BRIEF: Look at every line below and count those containing "gear". Answer with the number only.

Records from a dataset:
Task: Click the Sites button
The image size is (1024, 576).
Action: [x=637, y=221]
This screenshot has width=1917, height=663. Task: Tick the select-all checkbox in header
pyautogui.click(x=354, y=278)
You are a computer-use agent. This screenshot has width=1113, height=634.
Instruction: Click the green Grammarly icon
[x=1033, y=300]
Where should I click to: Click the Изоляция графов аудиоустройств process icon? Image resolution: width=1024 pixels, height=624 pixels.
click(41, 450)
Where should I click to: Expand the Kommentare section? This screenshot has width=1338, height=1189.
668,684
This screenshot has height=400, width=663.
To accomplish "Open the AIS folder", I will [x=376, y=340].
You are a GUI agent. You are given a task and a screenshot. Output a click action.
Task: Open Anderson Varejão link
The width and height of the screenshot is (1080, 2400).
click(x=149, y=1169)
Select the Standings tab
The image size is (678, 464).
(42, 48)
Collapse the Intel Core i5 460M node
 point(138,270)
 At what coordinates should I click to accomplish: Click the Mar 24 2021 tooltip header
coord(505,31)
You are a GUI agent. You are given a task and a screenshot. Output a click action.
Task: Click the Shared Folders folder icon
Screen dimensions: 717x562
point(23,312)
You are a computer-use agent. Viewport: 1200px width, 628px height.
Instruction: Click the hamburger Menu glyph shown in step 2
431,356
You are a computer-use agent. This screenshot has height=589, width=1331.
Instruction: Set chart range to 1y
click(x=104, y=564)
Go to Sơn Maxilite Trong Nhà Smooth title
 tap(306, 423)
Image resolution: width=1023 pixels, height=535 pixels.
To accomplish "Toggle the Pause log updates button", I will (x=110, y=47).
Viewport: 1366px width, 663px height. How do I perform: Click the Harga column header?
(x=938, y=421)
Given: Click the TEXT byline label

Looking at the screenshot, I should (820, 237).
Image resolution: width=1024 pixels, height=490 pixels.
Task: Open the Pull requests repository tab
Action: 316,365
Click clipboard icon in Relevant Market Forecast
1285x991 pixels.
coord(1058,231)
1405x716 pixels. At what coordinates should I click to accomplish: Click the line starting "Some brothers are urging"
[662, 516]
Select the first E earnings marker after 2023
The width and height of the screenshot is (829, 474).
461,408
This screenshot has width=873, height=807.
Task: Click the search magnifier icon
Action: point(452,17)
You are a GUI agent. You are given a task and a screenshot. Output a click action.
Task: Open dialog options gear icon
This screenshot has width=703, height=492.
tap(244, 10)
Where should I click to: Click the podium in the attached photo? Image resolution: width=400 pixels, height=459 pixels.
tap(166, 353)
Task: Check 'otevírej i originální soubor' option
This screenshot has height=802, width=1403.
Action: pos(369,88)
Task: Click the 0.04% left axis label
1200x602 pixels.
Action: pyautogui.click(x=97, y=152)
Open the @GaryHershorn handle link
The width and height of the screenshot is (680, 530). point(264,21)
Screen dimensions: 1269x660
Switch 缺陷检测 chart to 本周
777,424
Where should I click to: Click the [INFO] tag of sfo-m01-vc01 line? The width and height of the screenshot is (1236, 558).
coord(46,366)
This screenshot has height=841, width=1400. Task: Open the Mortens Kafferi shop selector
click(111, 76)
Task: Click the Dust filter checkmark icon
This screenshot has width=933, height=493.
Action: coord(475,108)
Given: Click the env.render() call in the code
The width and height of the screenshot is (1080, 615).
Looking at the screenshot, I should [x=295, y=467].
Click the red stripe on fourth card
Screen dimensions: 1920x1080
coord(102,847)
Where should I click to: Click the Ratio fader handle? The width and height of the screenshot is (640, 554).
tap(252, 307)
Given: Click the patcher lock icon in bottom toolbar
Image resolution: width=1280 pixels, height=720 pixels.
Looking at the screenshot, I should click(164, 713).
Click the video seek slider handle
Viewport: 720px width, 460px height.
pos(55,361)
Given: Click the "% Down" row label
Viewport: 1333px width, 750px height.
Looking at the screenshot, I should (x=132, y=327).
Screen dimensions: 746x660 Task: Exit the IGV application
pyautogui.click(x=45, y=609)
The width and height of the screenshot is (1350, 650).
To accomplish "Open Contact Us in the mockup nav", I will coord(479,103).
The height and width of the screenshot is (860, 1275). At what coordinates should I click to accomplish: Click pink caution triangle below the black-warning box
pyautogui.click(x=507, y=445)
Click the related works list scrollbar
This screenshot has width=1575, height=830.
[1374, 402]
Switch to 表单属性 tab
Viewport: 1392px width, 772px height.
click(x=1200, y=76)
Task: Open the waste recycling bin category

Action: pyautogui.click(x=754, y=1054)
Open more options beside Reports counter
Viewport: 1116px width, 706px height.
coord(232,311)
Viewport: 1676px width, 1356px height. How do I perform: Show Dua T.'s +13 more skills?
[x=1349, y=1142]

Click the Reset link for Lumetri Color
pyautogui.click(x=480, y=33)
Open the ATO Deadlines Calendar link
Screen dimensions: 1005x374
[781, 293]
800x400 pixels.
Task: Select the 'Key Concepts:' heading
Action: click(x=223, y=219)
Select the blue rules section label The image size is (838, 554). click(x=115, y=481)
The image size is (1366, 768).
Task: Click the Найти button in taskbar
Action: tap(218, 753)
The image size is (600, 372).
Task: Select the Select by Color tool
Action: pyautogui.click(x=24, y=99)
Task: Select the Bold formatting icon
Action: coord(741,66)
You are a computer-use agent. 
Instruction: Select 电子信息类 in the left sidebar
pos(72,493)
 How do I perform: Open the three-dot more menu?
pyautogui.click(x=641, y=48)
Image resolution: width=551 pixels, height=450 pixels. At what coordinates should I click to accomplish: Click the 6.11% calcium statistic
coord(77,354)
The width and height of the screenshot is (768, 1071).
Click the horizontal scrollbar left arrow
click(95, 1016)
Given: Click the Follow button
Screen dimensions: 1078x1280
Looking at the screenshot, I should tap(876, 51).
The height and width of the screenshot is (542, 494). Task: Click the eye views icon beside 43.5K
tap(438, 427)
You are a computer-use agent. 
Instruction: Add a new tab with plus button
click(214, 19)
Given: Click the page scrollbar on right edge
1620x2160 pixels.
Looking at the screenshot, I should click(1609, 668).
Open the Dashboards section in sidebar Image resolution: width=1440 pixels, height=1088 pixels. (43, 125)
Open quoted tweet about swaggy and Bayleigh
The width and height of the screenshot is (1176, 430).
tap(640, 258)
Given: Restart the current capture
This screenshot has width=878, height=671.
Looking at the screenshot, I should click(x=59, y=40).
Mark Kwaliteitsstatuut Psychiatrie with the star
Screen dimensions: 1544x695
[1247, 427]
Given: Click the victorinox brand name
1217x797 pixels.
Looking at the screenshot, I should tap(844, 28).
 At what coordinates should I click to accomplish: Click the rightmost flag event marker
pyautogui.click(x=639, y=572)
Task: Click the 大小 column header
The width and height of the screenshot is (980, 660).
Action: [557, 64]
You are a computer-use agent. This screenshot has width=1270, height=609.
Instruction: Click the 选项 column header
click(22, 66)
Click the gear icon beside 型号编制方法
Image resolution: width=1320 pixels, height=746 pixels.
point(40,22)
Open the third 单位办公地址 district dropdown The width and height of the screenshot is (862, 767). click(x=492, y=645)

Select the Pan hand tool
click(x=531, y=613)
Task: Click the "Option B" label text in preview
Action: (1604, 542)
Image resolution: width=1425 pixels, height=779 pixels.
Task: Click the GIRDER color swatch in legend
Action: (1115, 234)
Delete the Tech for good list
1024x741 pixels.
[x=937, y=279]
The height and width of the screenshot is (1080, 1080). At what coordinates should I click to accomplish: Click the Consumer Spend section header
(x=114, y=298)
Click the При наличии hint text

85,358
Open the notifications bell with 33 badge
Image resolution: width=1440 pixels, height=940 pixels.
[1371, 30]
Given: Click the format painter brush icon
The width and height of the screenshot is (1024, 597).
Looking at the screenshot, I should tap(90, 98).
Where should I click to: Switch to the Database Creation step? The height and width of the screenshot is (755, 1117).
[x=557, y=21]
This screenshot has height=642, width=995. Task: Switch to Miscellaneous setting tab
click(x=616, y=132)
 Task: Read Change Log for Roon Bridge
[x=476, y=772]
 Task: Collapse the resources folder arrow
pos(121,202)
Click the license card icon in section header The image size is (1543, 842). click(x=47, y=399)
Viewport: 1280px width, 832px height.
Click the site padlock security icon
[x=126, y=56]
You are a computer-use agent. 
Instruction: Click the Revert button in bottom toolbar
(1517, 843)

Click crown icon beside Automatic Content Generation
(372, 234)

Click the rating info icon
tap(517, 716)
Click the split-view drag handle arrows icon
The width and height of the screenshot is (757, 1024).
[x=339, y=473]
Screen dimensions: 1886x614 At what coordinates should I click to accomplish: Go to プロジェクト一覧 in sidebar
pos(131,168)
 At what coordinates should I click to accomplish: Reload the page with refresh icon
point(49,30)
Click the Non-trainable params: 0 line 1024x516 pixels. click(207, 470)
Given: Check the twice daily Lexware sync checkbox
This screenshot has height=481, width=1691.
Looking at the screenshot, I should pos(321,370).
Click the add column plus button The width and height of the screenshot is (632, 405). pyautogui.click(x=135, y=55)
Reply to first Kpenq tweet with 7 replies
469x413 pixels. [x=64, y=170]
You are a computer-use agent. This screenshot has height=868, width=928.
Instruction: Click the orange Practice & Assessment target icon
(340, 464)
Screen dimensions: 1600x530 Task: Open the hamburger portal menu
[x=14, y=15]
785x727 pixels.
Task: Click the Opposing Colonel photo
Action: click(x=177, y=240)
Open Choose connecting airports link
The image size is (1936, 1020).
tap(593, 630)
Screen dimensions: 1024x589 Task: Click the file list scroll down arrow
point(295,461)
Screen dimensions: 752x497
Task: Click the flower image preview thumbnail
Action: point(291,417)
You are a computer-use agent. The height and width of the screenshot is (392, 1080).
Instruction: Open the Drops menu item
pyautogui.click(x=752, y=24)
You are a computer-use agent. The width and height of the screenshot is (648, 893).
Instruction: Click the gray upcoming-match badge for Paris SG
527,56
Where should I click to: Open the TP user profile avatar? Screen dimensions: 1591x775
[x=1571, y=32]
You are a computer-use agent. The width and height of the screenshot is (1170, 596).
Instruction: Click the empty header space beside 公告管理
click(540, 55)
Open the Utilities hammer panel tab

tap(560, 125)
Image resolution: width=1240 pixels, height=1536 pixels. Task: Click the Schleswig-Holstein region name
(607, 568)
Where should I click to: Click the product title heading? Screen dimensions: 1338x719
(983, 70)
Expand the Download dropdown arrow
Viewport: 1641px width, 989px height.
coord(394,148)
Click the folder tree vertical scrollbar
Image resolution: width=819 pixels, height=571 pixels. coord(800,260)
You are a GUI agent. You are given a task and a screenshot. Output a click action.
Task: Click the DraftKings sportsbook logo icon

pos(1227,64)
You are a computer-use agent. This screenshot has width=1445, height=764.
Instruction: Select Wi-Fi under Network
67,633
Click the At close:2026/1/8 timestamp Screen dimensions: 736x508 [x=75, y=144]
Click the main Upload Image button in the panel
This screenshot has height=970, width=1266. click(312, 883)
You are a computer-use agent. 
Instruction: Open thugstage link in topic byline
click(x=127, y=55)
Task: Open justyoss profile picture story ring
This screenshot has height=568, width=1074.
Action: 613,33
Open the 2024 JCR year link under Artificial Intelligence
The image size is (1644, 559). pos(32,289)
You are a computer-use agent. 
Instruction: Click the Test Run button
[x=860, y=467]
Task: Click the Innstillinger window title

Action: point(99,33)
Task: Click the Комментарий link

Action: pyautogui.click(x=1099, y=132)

WRITTEN SOLUTION: 2